So, the new goal is this month. I’m happy to report that in the week since I’ve got back to things, one of the things I really wanted to sort out is now done: Zavolaj, the native calling library, now does everything the pre-6model version of it did. In fact, it does a heck of a lot more. It’s even documented now! It’s also far cleaner; the original implementation was built in the space of a couple of days with mberends++ while I was moving apartment, and was decidedly hacky in places. The missing bits of the NativeCall library were important because they are depended on by MiniDBI, and I really didn’t want to ship a Rakudo Star that can’t connect to a database. So, next up is to make sure that is in working order. I’m not expecting that to be difficult.

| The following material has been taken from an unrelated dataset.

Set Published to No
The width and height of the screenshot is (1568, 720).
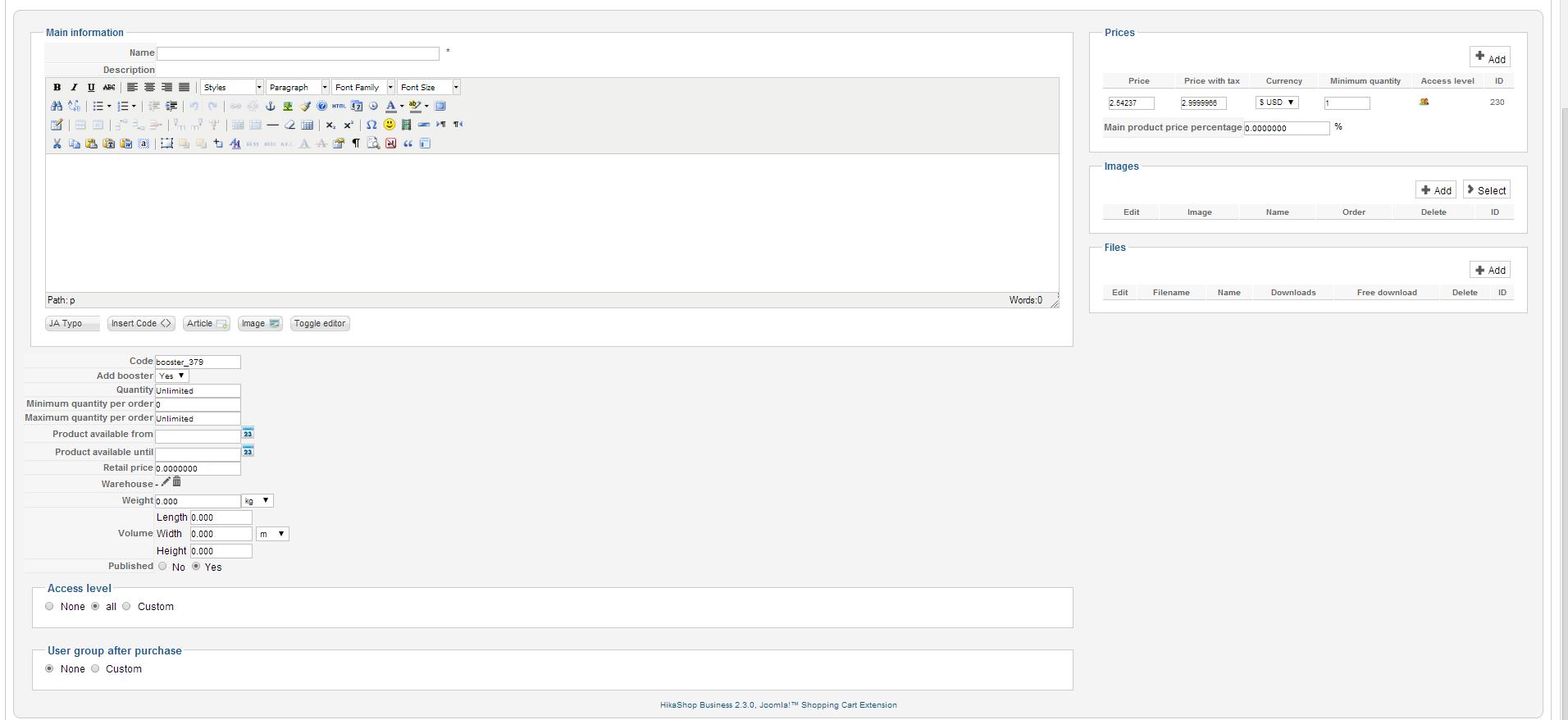(x=162, y=566)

That aside, there were some things to worry about in Rakudo itself. I’ve dealt with some of those things in the last week, and perhaps the one important remaining thing I want to deal with before Star is a nasty regex engine backtracking related bug (I’ve been hoping pmichaud++, the regex engine guru, might appear and magic it away, but it seems it’s going to fall on my plate). But overall, we’re well on track to cut the Star release this month.

What’s the direction for the year ahead?

During 2011, Rakudo underwent a significant overhaul. It was somewhat painful, at times decidedly not much fun, but ultimately has been very much worth it: many long standing issues have been put to rest, performance has been improved and many things that were once hard to do are now relatively easy or at least accessible.

I think it goes without saying that we won’t be doing any such wide-ranging overhaul in 2012. :-) The work in 2011 has opened many doors that we have yet to walk through, and 2012 will see us doing that.

At a high level, here’s what I want:

  • Less bugs, more stability: mostly this is about continuing to work through the ticket queue and fix things, adding tests as bugs are fixed to ensure they stay fixed.
  • Better error reporting: there are things in STD, the Perl 6 standard grammar, that allow it to give much more informative error reports on syntax errors than we often can in Rakudo today. I want us to bring these things into Rakudo. Additionally, there’s plenty of improvements to be made in runtime errors. Furthermore, I want to expand the various bits of static analysis that I have started doing in the optimizer to catch a much wider range of errors at compile time.
  • Run programs faster: this process is helped by having decent profiling support these days. There’s a lot more to be done here; the optimizer will help, as will code generation improvements.
  • Compile programs faster: this will come from more efficient parsing and greatly improving the quality of the code NQP generates (NQP is the language we write much of the compiler in)
  • Shorter startup time: this mostly involves finishing the bounded serialization work up. I think the best way to describe this stuff is “fiddly”.
  • Use less memory: Rakudo has got faster in no small part thanks to being able to understand its performance through profiling. Our understanding of its memory consumption is much more limited, which makes it harder to target improvements. That said, I’ve some good guesses, and some ideas for analyzing the situation.
  • More features: while being able to do the things Rakudo can do today faster and with less bugs would give a very usable language for quite a lot of tasks, there’s still various features to come. In particular, Rakudo’s support for S05 and S09 needs work.
  • VM Portability: we’ve made good progress towards being able to make a serious stab at this over the last year, while at the same time also managing to perform vastly better on Parrot too. With help from kshannon++, I’m currently working on completing the switch to QRegex (a regex engine with NFA-powered LTM, and written in NQP rather than PIR), which should carry on a pattern of simultaneously increasing performance and portability. Beyond that will be an overhaul of our AST and code generation, with the same goal in mind.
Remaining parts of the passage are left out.